Recommended for adults.
Eleven years after this child prodigy published The Heart is a Lonely Hunter (1940) at the tender age of twenty-one, she produced this novella. It is a meditation on love, not on what it is, but on what it does to people, even the most unlikely ones. In a tiny mill town deep in the pines of northern Georgia Miss Amelia comes to love the drifter Lymon, but he in turn falls under the spell of the no-good Marvin Macy. These loves are not of the flesh, I add. But slowly, Amelia discovers that she likes doing things for Lymon, and the more she does, the more he takes it as his due with nary a word of thanks. This she does not mind. Then Marvin reappears and slowly Lymon comes to admire and imitate Marvin. Along the way McCullers offers a glimpse of the people and practices of that isolated community. Lymon cannot bear to be parted from Marvin, and so the despicable Marvin moves in with Lymon and Miss Amelia. In time she is displaced from her own home to allow Lymon to serve Marvin.

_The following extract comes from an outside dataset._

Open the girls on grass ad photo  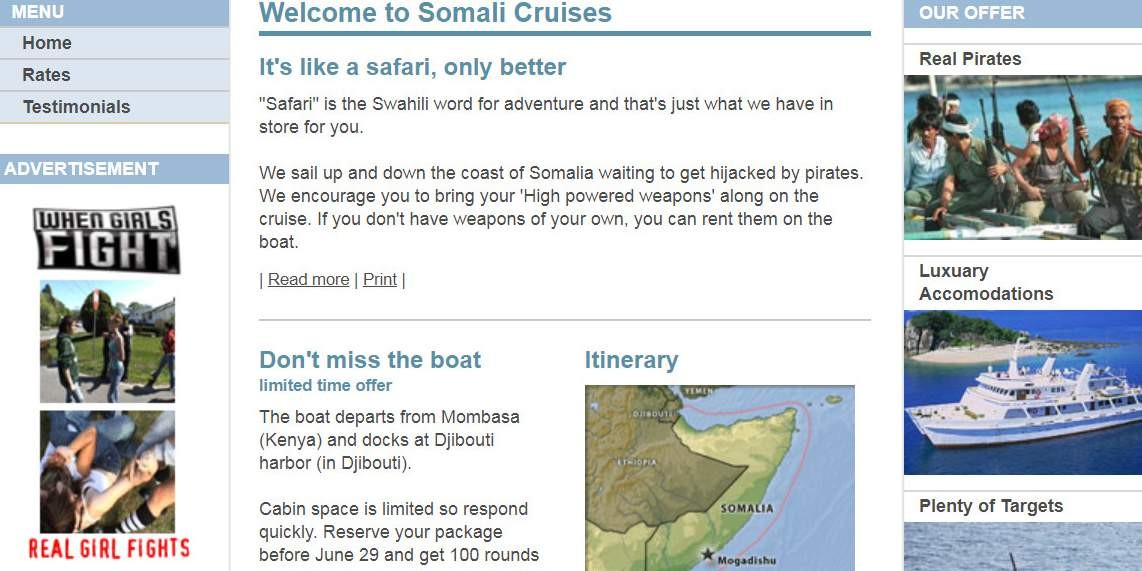coord(107,471)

I read a lot of Carson McCullers’s novels in high school and college, and having re-read The Ballad of the Sad Cafe I am reminded why. The judgements are sharp, Marvin is a creep, but even so McCullers extends a compassionate gaze on him, too: He is the way God made him, part of this world. Neither more nor less than anyone else.
That Lymon is a dwarf, Miss Amelia acts more like a man than many men, that Marvin’s brother is ineffectual, adds color to the account but these are only the surfaces beneath which McCullers peers, perceptive, unflinching, calm, and determined. No these oddities is what attracted a Hollywood film maker to mangle it.
My mission is clear. It is time to read anew The Heart is a Lonely Hunter and see how Sam and Mickey have aged since last I had their company.